Posted: Jan 23, 2008 12:01 AM
Stimulating Conversations

  Few economists seriously believe that an economic stimulus package (at least those being discussed in Washington and on the campaign trail) would have much positive impact on the lagging economy.

  There are two basic reasons for that: first, economic slowdowns are notoriously hard to predict and begin long before their effects become obvious to the political class or even economists; second, even the most timely and best tailored economic stimulus packages usually take effect too late to have any real impact on the sluggish economy, and thus usually only provide a minor bump to an already recovering economy.

  Some economists even argue that such government interventions do more economic harm than good—especially if they are aimed at mitigating the effects of an economic imbalance in the process of righting itself.

  Because of this, all the current talk of economic stimulus is more political posturing than anything else. Economic stimulus packages serve a symbolic role, proving that the political class cares about the economic pain that Americans are feeling (or fearing), but do precious little to actually address the underlying economic realities that have caused the economy to slump.

  The frustration that free market economists feel when talk turns to government intervention to soften the blow of economic realities reflects their tendency to focus on the intricacies of public policy and their deep commitment to using reason to guide governmental action. Those commitments, however admirable, often neglect to acknowledge the fact that public policy is necessarily a result of real-world politics, which is primarily driven by responding to the hopes and fears of the electorate.

  Politics, in other words, is often as much about symbolism over substance, emotion over reason. People approve or disapprove of politicians, and thus vote, based more upon “gut” feelings about the intentions and character of politicians. It is the rare voter indeed who understands the various complexities of various policy choices.

  Does this mean that we are doomed to seeing an economic “stimulus” package that will achieve no real good, and may in fact do real harm to the American economy?

  Not necessarily. While the major substance of what is being promoted today—substantial rebates in the form of checks mailed directly to voters, combined with some economic window dressing—will achieve nothing to stimulate the economy, it certainly is possible to put together a package that could do some real good while satisfying the political need to appease voter fears.
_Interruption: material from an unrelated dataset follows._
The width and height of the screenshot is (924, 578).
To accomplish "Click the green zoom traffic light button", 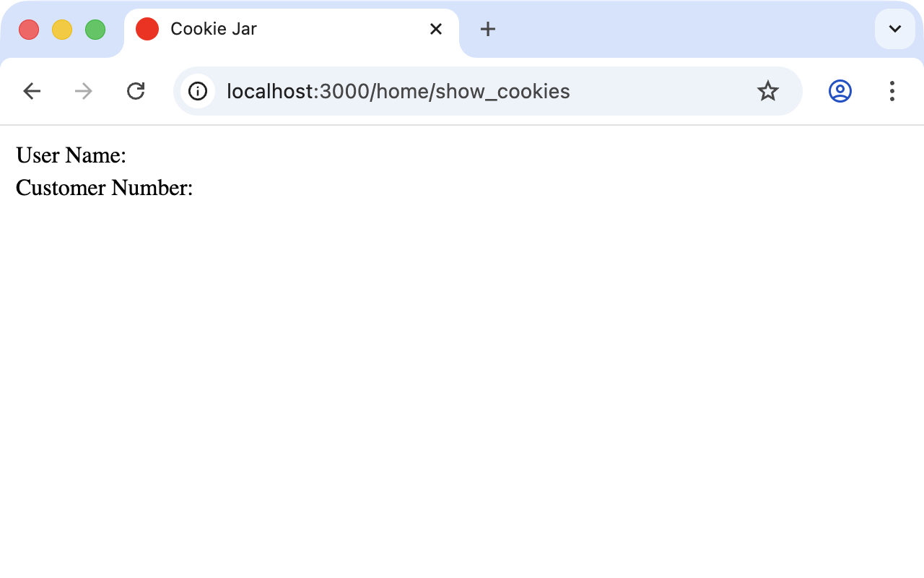I will [x=95, y=29].
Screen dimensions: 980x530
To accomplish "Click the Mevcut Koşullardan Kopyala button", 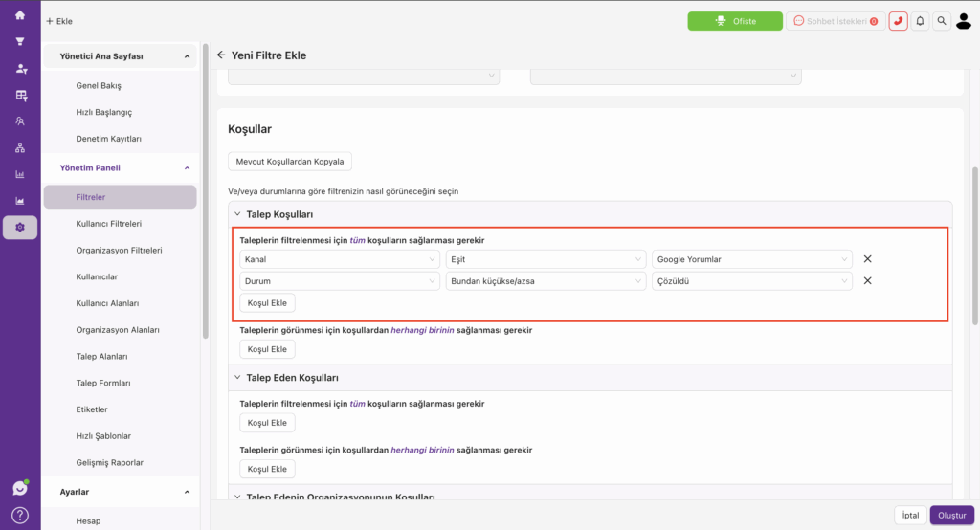I will point(290,162).
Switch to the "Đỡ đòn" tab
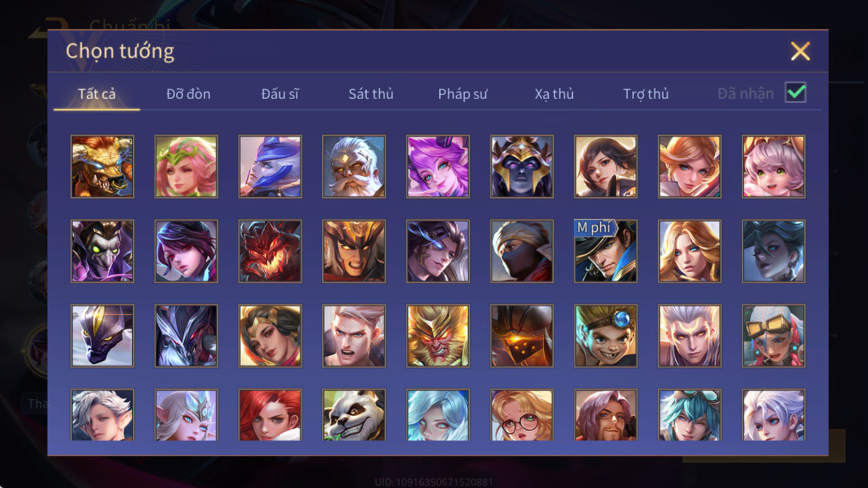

  What would such a package look like? It would have to be based upon economic policies that would be good for long-term growth in the real economy. Some ideas would include making permanent the Bush tax cuts, reducing the Capital Gains tax rate, reducing corporate income taxes (America’s are among the highest in the world), raising the limits on tax-free saving and investing, eliminating taxes on dividends, and perhaps increasing the per-child tax credit in order to generate a more immediate benefit to consumers.

  Job creation and productivity growth are the engines that keep our economy moving, and anything that promotes these will be good for the economy in both the short and long term. One of the virtues of a stimulus package like this one is that it would make sense whether we were going into a recession or not.

  Unfortunately, there is no magic formula to repeal the business cycle. The recession the American economy may be facing is a natural result of imbalances in the credit markets that developed over the past few years, and nothing that policymakers do now will be able to undo the damage that was caused.

  By pursuing policies that strengthen the overall economy, and pushing them as a stimulus package, politicians can serve two complementary purposes: demonstrating that they “care” about middle-class anxieties about the economy, and implementing policies that are good for long-term economic growth.